Work instructions - Pull every line with "computer" from the data.

Pixel coordinate grounding data
※

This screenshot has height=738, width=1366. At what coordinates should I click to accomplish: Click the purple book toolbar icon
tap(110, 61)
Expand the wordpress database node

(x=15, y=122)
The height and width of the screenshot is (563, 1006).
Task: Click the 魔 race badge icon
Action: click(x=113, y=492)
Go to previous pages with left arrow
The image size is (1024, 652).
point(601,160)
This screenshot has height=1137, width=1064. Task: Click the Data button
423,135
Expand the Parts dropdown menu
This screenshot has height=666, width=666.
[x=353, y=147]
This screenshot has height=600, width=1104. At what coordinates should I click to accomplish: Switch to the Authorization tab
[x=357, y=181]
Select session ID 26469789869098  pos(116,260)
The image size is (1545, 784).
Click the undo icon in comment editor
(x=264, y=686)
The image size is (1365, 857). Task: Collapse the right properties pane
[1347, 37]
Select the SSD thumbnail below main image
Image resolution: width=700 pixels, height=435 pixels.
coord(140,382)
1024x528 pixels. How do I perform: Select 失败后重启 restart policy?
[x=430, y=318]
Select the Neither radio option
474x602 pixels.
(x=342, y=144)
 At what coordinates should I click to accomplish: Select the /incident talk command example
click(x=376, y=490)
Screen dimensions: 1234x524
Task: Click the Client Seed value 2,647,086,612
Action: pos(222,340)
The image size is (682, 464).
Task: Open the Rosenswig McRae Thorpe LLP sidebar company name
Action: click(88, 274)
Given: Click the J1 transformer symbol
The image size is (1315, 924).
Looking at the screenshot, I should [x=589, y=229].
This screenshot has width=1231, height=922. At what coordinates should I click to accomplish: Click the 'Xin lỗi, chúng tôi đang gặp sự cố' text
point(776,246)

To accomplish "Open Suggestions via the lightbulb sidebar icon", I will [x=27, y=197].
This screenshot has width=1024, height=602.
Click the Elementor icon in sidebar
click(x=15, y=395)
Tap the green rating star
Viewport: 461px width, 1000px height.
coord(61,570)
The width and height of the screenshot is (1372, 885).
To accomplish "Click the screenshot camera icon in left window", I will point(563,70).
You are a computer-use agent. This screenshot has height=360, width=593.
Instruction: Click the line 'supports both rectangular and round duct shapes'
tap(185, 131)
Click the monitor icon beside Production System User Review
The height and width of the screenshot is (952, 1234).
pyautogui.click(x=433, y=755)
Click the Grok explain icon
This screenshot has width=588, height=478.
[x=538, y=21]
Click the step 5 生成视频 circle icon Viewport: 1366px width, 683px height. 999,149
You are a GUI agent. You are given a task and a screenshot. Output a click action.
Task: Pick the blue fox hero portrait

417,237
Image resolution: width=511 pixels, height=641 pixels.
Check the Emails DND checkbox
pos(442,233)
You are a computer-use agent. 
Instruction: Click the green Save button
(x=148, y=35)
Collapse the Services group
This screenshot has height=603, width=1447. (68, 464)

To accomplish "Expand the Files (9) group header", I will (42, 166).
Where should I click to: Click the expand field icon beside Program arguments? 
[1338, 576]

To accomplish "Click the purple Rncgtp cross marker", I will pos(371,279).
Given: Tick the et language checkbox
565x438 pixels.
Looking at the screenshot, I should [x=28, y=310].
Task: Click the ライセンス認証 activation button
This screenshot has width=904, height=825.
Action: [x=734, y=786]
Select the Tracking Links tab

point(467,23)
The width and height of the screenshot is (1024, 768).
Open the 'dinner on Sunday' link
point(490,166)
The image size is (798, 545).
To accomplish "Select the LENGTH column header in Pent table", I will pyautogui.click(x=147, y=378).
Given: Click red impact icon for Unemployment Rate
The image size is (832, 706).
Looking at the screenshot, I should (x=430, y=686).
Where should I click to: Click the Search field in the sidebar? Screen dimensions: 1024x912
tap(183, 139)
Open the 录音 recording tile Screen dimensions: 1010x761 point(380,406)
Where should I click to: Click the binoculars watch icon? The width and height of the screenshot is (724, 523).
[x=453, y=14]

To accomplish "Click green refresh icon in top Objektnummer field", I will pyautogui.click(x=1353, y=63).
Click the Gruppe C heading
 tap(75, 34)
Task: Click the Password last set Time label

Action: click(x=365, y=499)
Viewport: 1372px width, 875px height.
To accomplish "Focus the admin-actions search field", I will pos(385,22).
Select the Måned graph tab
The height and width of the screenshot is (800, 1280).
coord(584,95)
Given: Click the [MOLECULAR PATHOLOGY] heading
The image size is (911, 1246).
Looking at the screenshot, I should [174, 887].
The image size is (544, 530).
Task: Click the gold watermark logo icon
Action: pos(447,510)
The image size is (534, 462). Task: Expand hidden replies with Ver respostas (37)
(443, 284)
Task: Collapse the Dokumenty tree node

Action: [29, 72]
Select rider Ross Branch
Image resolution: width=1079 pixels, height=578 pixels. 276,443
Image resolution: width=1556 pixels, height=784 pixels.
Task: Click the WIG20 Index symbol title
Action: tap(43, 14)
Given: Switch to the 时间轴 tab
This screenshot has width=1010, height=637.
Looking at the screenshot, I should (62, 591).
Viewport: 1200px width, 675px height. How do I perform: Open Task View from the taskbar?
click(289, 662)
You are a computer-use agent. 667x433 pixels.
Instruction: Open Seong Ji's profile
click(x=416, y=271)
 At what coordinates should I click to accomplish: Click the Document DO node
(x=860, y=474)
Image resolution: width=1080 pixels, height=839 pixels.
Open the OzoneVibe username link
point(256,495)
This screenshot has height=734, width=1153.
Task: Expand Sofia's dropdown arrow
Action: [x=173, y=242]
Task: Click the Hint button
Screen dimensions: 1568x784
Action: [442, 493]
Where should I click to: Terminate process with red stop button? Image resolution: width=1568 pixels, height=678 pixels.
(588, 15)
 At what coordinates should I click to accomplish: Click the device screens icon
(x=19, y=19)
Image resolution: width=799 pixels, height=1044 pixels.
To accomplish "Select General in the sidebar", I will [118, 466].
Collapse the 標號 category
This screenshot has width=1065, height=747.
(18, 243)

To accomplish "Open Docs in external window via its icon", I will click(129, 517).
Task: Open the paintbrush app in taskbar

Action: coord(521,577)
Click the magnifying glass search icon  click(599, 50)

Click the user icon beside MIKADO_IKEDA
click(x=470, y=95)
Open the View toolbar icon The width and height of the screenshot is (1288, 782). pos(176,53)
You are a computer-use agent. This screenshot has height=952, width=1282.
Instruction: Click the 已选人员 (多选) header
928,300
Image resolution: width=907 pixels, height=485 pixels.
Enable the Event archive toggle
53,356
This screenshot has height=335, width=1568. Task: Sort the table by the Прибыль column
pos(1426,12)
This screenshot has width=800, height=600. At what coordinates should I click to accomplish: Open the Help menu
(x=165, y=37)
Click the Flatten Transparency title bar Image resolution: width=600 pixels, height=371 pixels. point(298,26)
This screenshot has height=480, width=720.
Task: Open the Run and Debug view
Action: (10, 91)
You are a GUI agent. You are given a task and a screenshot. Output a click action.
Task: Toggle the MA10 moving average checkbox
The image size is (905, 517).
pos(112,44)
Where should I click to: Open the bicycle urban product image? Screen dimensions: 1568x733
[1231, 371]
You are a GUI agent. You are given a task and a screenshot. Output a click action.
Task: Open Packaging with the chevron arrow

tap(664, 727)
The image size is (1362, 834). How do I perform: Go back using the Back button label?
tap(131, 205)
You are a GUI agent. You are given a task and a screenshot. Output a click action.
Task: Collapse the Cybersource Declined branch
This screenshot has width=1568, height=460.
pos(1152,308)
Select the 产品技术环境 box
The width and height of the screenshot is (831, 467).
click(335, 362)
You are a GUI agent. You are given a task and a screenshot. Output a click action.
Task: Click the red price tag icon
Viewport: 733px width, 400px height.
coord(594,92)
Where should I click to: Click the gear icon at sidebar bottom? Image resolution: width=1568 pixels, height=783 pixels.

※

Written answer -
You are a computer-use agent. This screenshot has height=360, width=593.
You are a computer-use agent. 
You are a computer-use agent. 667x433 pixels.
You are a computer-use agent. This screenshot has height=952, width=1282.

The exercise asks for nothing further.